Отрывок текста:
_ _ _

"Лев Куклин. С минарета сердца" - читать интересную книгу автора


О, время, грива поределая,
Я заплету тебя стихом,
Подолгу ничего не делая,
Я мчался на коне лихом.
............................................
Я этот мир в страну другую
Несу в сознательном бреду.
Я радуги дугу тугую
Концами жилисто сведу!
О, вдали белая дорога,
О, сладостных томлений рок...
Нет в небе Бога, кроме Бога,
И Третий Я Его Пророк!

Да, да именно так: сплошь с заглавных букв! Как видите, напористое,
гиперболизированное, не слишком скромное стихотворение...
Возникает вопрос: почему и Владимир Маяковский, громогласный и
принципиальный борец с религией и попами, и Вадим Шершеневич, не отстававший
от Маяковского в своих антибожественных выпадах, так дружелюбно относились к
своему молодому коллеге? Верили в его искренность?

_ _ _

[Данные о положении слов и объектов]
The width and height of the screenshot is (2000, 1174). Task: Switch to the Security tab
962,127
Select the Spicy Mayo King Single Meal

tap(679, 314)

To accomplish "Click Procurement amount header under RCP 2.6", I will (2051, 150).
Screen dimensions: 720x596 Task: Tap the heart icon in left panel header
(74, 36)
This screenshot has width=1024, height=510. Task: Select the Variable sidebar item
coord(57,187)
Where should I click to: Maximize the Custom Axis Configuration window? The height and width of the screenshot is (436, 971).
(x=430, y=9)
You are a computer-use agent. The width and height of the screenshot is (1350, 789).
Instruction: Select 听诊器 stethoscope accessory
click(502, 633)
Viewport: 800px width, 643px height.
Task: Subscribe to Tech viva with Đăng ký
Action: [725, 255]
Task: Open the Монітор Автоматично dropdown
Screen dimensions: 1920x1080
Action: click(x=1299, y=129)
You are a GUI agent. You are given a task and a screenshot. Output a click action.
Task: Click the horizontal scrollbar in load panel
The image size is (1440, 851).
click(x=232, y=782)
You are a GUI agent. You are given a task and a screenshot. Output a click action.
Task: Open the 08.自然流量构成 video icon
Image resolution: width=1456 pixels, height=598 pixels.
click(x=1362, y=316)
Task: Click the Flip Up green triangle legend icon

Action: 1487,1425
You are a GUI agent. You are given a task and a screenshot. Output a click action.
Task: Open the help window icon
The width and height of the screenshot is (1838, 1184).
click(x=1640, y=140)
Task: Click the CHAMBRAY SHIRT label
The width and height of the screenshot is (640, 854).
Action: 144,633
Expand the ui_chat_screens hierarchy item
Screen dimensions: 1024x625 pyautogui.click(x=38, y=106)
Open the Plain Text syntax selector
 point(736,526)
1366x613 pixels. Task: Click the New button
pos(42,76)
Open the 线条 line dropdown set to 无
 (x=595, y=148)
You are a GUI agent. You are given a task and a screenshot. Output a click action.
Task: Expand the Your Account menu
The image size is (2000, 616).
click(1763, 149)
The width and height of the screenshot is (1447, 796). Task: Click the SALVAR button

_ _ _

Задания для выполнения:
a) Преобразуйте в таблицу Markdown с колонками «№» и «Строка» строки записей, начиная с самой первой и заканчивая строкой с "Action: click(x=1299, y=129)" включительно. Пустые строки не включайте.
b) Продолжите отрывок о стихотворении с минарета сердца, начав сразу после его последнего предложения.
Отрывок о стихотворении и записи никак не связаны друг с другом.

Ответы к заданиям:
a)
| № | Строка |
|---|---|
| 1 | The width and height of the screenshot is (2000, 1174). Task: Switch to the Security tab |
| 2 | 962,127 |
| 3 | Select the Spicy Mayo King Single Meal |
| 4 | tap(679, 314) |
| 5 | To accomplish "Click Procurement amount header under RCP 2.6", I will (2051, 150). |
| 6 | Screen dimensions: 720x596 Task: Tap the heart icon in left panel header |
| 7 | (74, 36) |
| 8 | This screenshot has width=1024, height=510. Task: Select the Variable sidebar item |
| 9 | coord(57,187) |
| 10 | Where should I click to: Maximize the Custom Axis Configuration window? The height and width of the screenshot is (436, 971). |
| 11 | (x=430, y=9) |
| 12 | You are a computer-use agent. The width and height of the screenshot is (1350, 789). |
| 13 | Instruction: Select 听诊器 stethoscope accessory |
| 14 | click(502, 633) |
| 15 | Viewport: 800px width, 643px height. |
| 16 | Task: Subscribe to Tech viva with Đăng ký |
| 17 | Action: [725, 255] |
| 18 | Task: Open the Монітор Автоматично dropdown |
| 19 | Screen dimensions: 1920x1080 |
| 20 | Action: click(x=1299, y=129) |

b)
Позволю себе реплику "в сторону", или "а парт", как говорят на театре;
к развитию сюжета она почти никакого отношения не имеет, зато прекрасно
характеризует "рыночные" отношения в поэзии двадцатых годов, которые мне
удалось раскопать в процессе работы в связи с героем моего повествования. А
подробности эти, на мой взгляд, довольно забавны.
В 1918 (или 1919) году у молодого двадцатидвухлетнего автора,
по-видимому, неизбежно влюбленного, вышла книжка под названием "Поэма поэм".
Название ее - откровенная калька с Соломоновой "Песни песней" и одновременно
с названия поэмы В. Шершеневича, имеющей вызывающее "посвящение":

Соломону - первому имажинисту,
Обмотавшему образами
простое "люблю"...

Кусиковская поэма по-молодому напориста, наивна, и в ней прозрачно
узнаваемы мотивы молодого Маяковского из "Облака в штанах":

Все о ней.
И о ней - так бы белкой вертеться,
Запрокинув
Пушистые
Мысли
Хвостом.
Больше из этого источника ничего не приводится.